- A Google processou Outsider Enterprise, rede de cybercrime sediada na China, por usar o Gemini para criar sites de phishing e enviar mensagens fraudulentas em massa aos celulares dos EUA.
- Em apenas duas semanas de maio, o grupo enviou 2,5 milhões de textos fraudulentos para usuários de Android, gerando 55.000 queixas de spam.
- O FBI estima que o grupo tenha roubado 3,87 milhões de números de cartão de crédito e causado cerca de 1,9 bilhão de dólares em perdas desde julho de 2023.
- A Google identificou mais de 9 mil sites falsos e 1,5 milhão de URLs fraudulentas vinculadas à operação; o conteúdo falso imitava Google, YouTube, USPS, bancos e concessionárias de pedágios.
- O modelo de negócios funcionava como franquia: kit de phishing por assinatura a partir de 88 dólares por semana no Telegram, com mais de 290 templates prontos para uso em minutos; a empresa também vendia o kit a outros criminosos e utilizava infraestrutura da própria Google para hospedagem e armazenamento.
Google moveu ação contra rede chinesa responsável por spam no celular
A empresa processa Outsider Enterprise, considerada uma rede de cybercrime que utilizava a tecnologia Gemini, IA do Google, para criar sites de phishing em massa e enviar mensagens fraudulentas para usuários de Android nos EUA. É a primeira vez que o Google processa atores pelo uso indevido da Gemini.
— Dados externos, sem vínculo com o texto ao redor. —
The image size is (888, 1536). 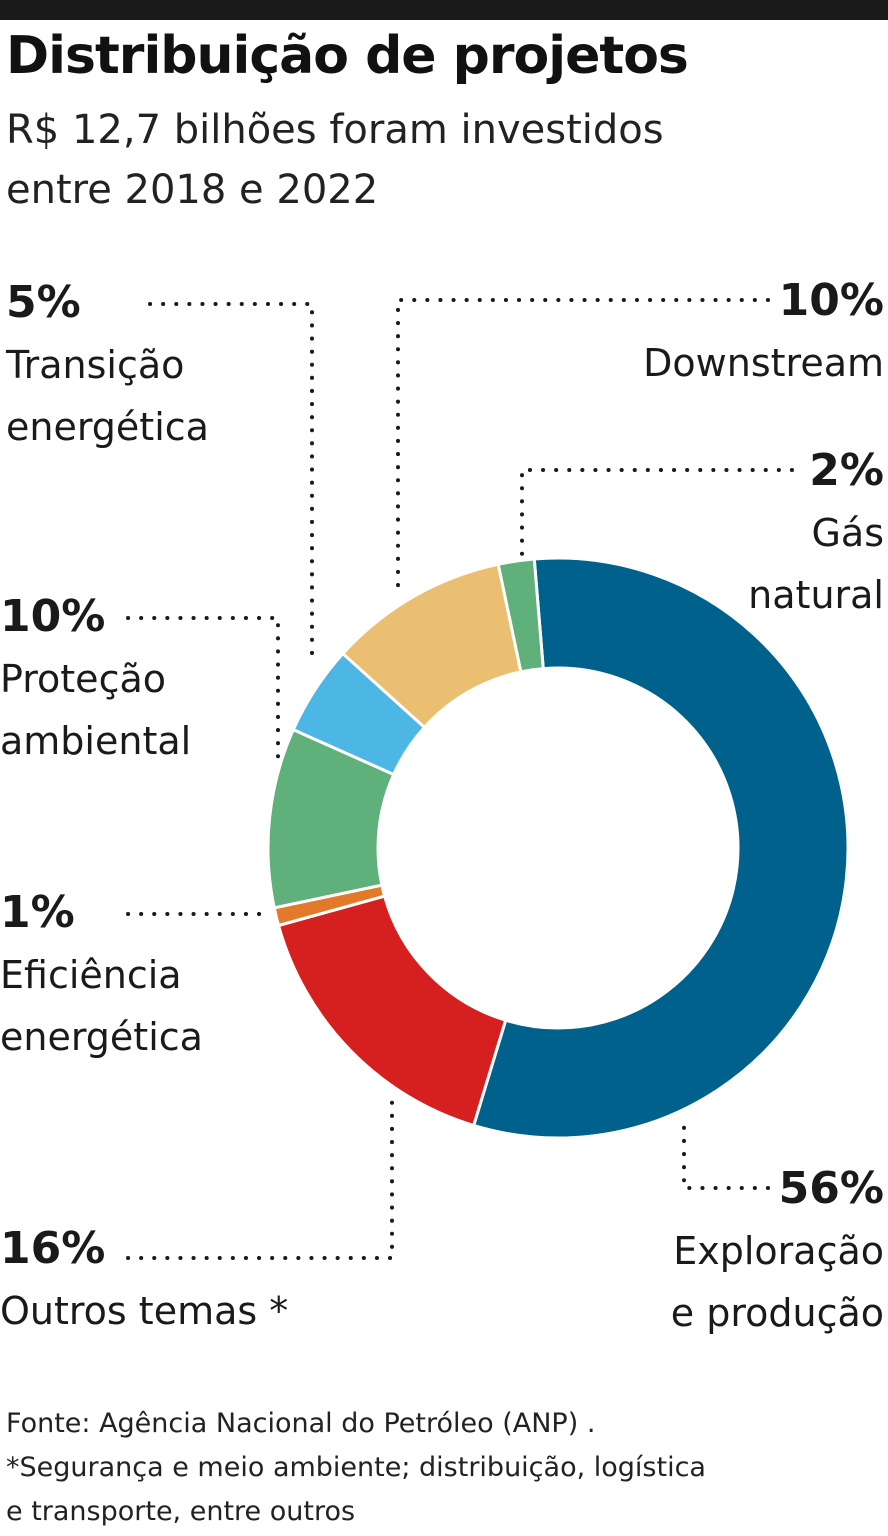 I want to click on leader-line-gas, so click(x=657, y=515).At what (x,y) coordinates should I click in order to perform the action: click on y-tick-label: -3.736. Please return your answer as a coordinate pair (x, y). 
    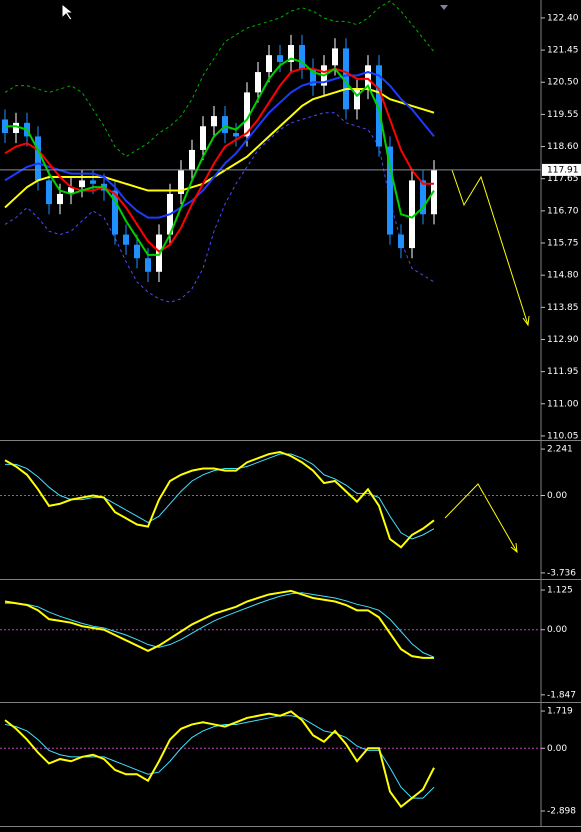
    Looking at the image, I should click on (562, 573).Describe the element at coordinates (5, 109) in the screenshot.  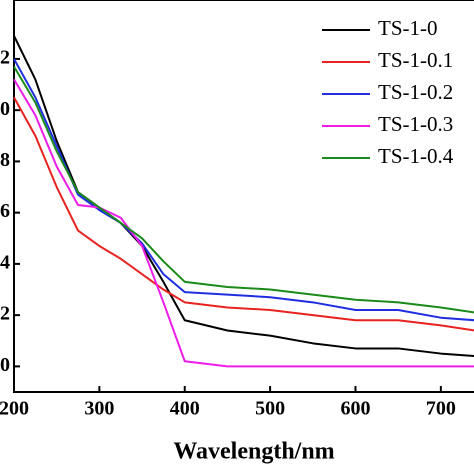
I see `y-tick-label: 1.0` at that location.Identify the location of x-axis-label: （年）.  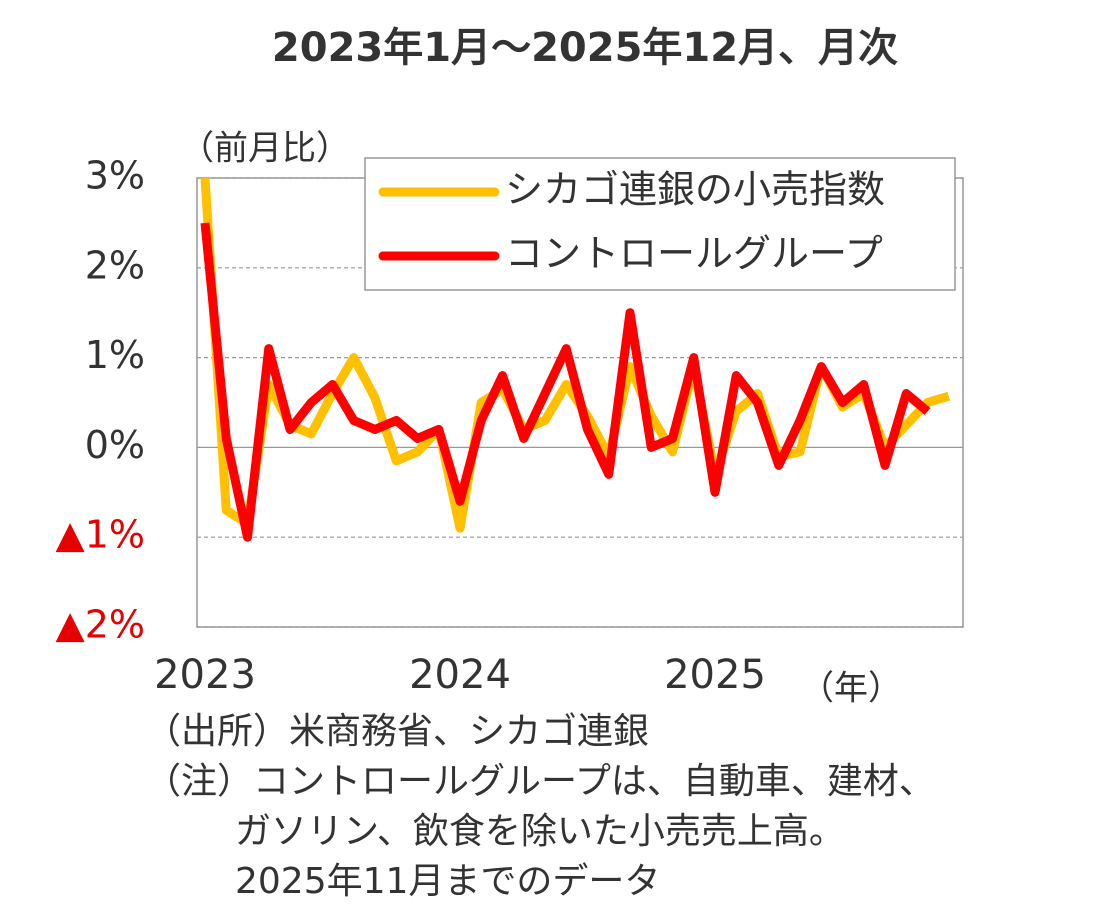
(851, 689).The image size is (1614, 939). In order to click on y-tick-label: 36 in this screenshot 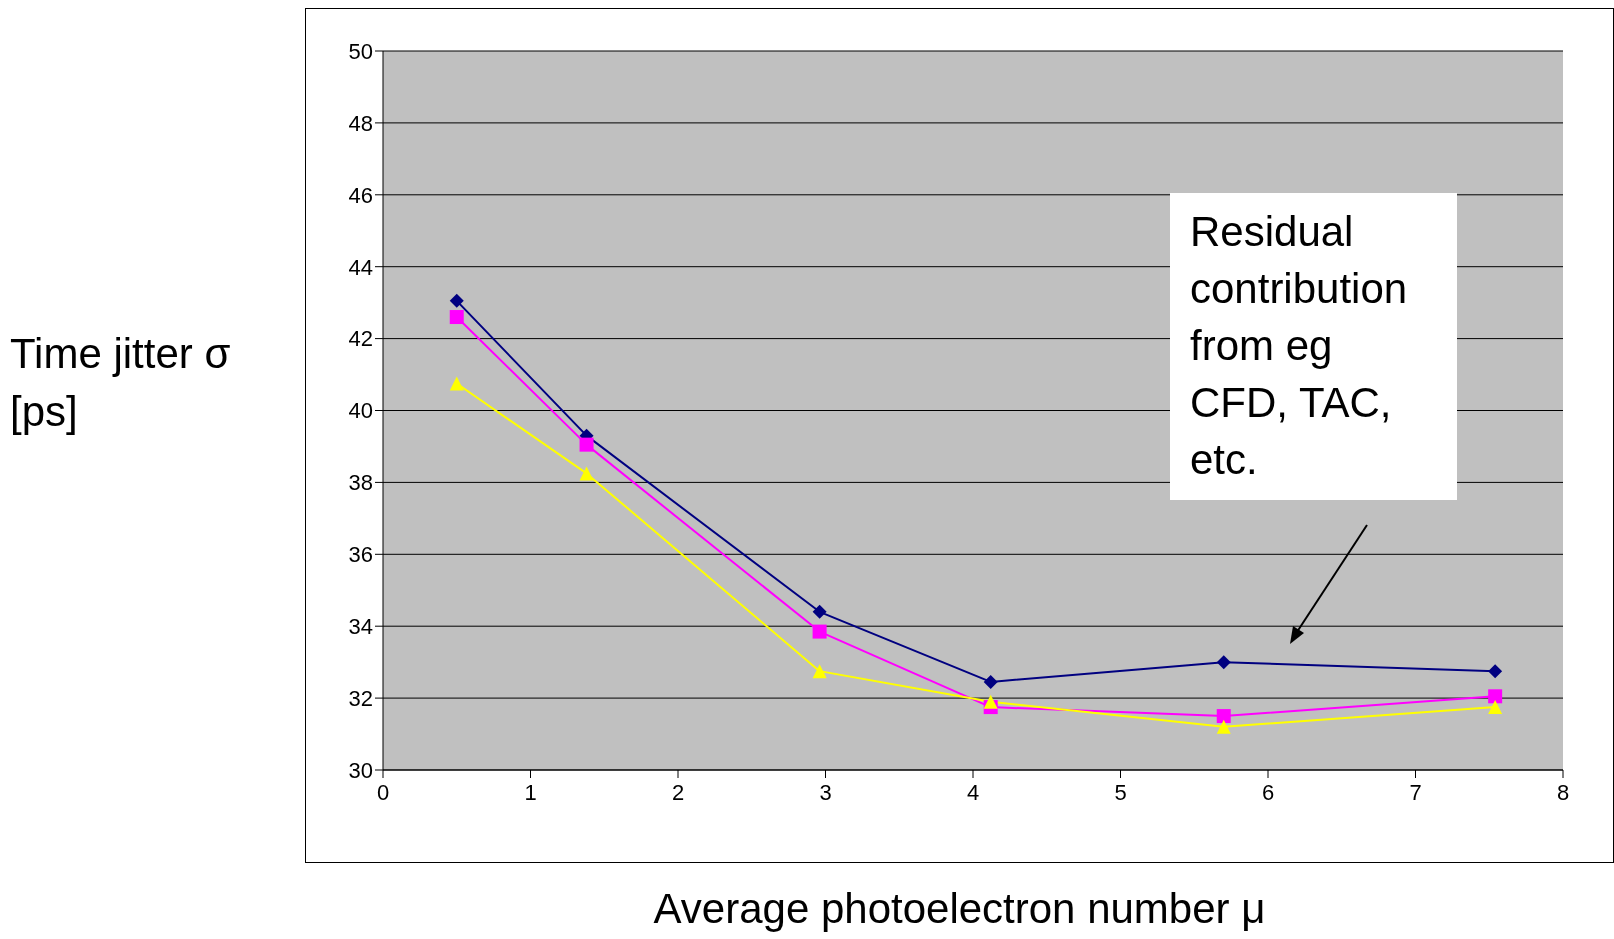, I will do `click(360, 555)`.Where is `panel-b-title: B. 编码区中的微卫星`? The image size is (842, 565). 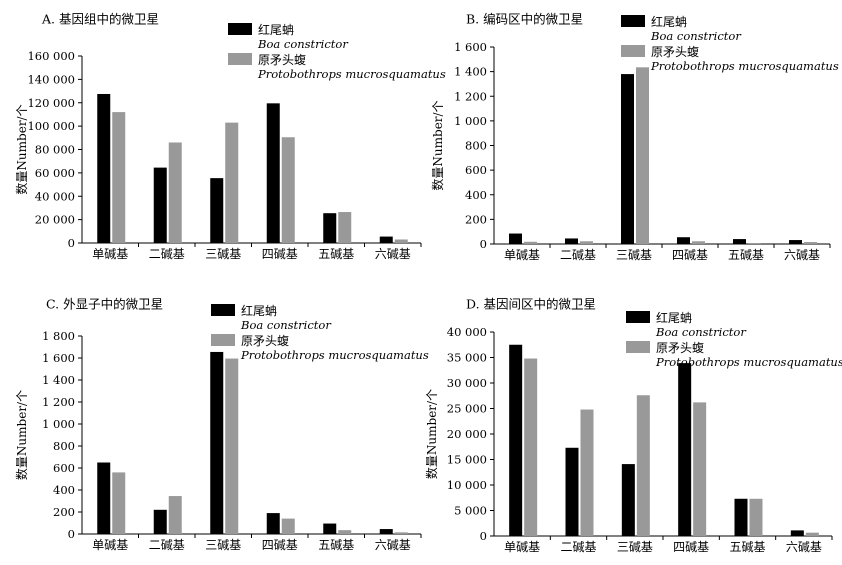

Em apenas duas semanas de maio, a rede enviou 2,5 milhões de mensagens de phishing e recebeu 55 mil denúncias de spam. O FBI estima que o grupo tenha furtado 3,87 milhões de números de cartão de crédito desde julho de 2023, resultando em perdas próximas de 1,9 bilhão de dólares.
Google identificou mais de 9 mil sites falsos e 1,5 milhão de URLs fraudulentas associadas à operação. O grupo gerava páginas falsas que imitavam Google, YouTube, correios dos EUA, bancos e concessionárias de pedágio, com HTML criado pela Gemini.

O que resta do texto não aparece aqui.